WORK INSTRUCTIONS:
a - Reproduce the part of the concert review that runs from "King Sting may" to "almost hypnotic rhythm." without any changes.
b - In the concert review, which song did The Police open with?
c - Pick up the concert review after its last sentence and continue writing it.

Lukewarm greeting as hero returns...
King Sting may have expected to sweep all before him on his long-awaited return to his native Tyneside. But it was not to be. The huge Gateshead Stadium was little more than half-full when The Police stepped on to the stage and the disappointment seemed to register on Sting's face.
The reception was no more than luke-warm, but the band did their best to dispel the gloom by launching straight into three of the best known hits.
They opened with 'Message In A Bottle' and the audience began to perk up a little. Then they moved straight into 'Every Little Thing She Does Is Magic', a joyful rocking number.
An uptempo version of a third hit, 'Walking On The Moon', followed to try to keep the party mood going. They should have left it as it was recorded because the whole quality of the song is in its slow, almost hypnotic rhythm.
Several thousand of the faithful were now dancing and singing along, but Sting still did not appear to be happy. He interspersed the band'svibrant set with cutting remarks directed at a variety of establishments, and his anger at the world in general was obvious.
Despite their dissatisfaction The Police kept the faithful happy with a string of their most popular numbers. The songs in between seemed to be tolerated in anticipation of the next classic. A tuneless French number was thrown in for good measure. Sting told us the words were in French because they were naughty. A French Canadian on my left waited with bated breath. He could not distinguish a word. Perhaps Sting should stick to English.

RECORD SET:
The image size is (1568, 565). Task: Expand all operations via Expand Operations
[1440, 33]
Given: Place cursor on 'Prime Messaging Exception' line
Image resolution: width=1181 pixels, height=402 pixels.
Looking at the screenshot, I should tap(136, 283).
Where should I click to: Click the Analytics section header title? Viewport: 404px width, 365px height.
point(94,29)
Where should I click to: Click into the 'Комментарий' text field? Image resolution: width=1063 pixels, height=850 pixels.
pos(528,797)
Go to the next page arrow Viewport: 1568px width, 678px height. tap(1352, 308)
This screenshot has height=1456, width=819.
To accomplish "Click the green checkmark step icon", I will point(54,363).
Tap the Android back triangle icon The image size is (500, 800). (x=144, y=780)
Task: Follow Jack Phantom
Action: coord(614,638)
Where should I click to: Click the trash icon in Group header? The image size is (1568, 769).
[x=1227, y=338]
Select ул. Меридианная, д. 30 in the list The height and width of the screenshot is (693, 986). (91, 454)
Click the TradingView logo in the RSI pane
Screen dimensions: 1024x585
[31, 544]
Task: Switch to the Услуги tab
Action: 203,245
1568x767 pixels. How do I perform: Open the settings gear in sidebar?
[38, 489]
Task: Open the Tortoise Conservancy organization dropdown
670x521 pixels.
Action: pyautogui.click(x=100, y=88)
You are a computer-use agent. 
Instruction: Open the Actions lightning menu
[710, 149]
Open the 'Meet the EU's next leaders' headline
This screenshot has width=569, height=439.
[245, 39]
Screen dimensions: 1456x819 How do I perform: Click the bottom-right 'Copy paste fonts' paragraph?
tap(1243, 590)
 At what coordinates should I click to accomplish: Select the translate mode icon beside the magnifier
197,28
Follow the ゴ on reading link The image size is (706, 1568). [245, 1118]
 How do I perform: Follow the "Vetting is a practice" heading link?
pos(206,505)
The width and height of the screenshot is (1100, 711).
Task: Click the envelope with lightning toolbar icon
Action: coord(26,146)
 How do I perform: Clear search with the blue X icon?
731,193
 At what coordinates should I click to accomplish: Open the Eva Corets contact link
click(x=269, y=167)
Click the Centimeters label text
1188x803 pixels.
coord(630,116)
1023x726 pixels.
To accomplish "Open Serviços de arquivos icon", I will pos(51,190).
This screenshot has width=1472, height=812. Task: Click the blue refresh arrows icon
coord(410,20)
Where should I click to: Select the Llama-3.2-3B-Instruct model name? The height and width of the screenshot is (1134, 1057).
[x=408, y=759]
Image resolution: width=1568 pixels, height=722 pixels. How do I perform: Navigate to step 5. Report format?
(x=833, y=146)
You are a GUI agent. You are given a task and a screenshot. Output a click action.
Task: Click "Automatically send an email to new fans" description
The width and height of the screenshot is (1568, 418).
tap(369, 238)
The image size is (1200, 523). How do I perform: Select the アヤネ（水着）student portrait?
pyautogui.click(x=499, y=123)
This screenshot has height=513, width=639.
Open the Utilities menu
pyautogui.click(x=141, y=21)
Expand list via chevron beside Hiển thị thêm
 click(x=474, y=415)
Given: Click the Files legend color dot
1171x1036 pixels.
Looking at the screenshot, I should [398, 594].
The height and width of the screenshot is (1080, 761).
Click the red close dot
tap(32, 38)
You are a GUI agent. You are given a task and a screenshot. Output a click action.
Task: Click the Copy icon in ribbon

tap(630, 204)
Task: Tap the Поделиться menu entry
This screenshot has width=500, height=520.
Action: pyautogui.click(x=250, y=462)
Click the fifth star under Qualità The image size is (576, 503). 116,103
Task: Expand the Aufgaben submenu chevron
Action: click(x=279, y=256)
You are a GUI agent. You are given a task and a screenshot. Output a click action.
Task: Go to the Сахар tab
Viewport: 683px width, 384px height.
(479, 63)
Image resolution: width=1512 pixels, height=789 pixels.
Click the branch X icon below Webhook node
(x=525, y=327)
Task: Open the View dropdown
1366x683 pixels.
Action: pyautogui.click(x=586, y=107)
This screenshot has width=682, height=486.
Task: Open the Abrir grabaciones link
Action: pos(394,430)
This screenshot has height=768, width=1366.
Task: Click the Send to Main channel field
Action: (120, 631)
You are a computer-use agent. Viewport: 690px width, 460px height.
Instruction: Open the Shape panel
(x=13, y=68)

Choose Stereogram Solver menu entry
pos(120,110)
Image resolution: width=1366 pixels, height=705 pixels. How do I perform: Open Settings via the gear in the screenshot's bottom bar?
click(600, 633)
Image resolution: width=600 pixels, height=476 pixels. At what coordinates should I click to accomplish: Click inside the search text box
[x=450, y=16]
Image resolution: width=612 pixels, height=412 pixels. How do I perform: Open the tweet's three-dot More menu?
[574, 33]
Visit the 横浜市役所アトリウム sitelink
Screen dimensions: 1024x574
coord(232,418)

PER-TASK ANSWERS:
a -
King Sting may have expected to sweep all before him on his long-awaited return to his native Tyneside. But it was not to be. The huge Gateshead Stadium was little more than half-full when The Police stepped on to the stage and the disappointment seemed to register on Sting's face.
The reception was no more than luke-warm, but the band did their best to dispel the gloom by launching straight into three of the best known hits.
They opened with 'Message In A Bottle' and the audience began to perk up a little. Then they moved straight into 'Every Little Thing She Does Is Magic', a joyful rocking number.
An uptempo version of a third hit, 'Walking On The Moon', followed to try to keep the party mood going. They should have left it as it was recorded because the whole quality of the song is in its slow, almost hypnotic rhythm.

b - 'Message In A Bottle'

c -
Things livened up again with the soulful 'Bed's Too Big Without You' and 'De Do Do, De Da Da Da' as the band began to show why they are internationally acclaimed as superstars.
The tight, professional set, backed by three players in the brass section, ended clinically with 'Invisible Sun' and 'Roxanne'. During the references to red light in 'Roxanne' we were blinded by powerful white lights which was a bit of a mystery.
Off they went, but everyone realised that after only an hour they would come back. Return they did to more of a whimper than the roar which had greeted the Stones encore at their recent concert. Sting continued to dance and prance but he lacks the charisma and charm to try and tease with an audience the way Mick Jagger has done for 20 years.
They played three more songs including 'Don't Stand So Close To Me' and went off again. Again they returned quickly to play 'So Lonely'. The audience enjoyed it after hearing the set they came for. But when Sting sang in Gateshead, in Newcastle - so lonely, I could not help thinking he half meant it.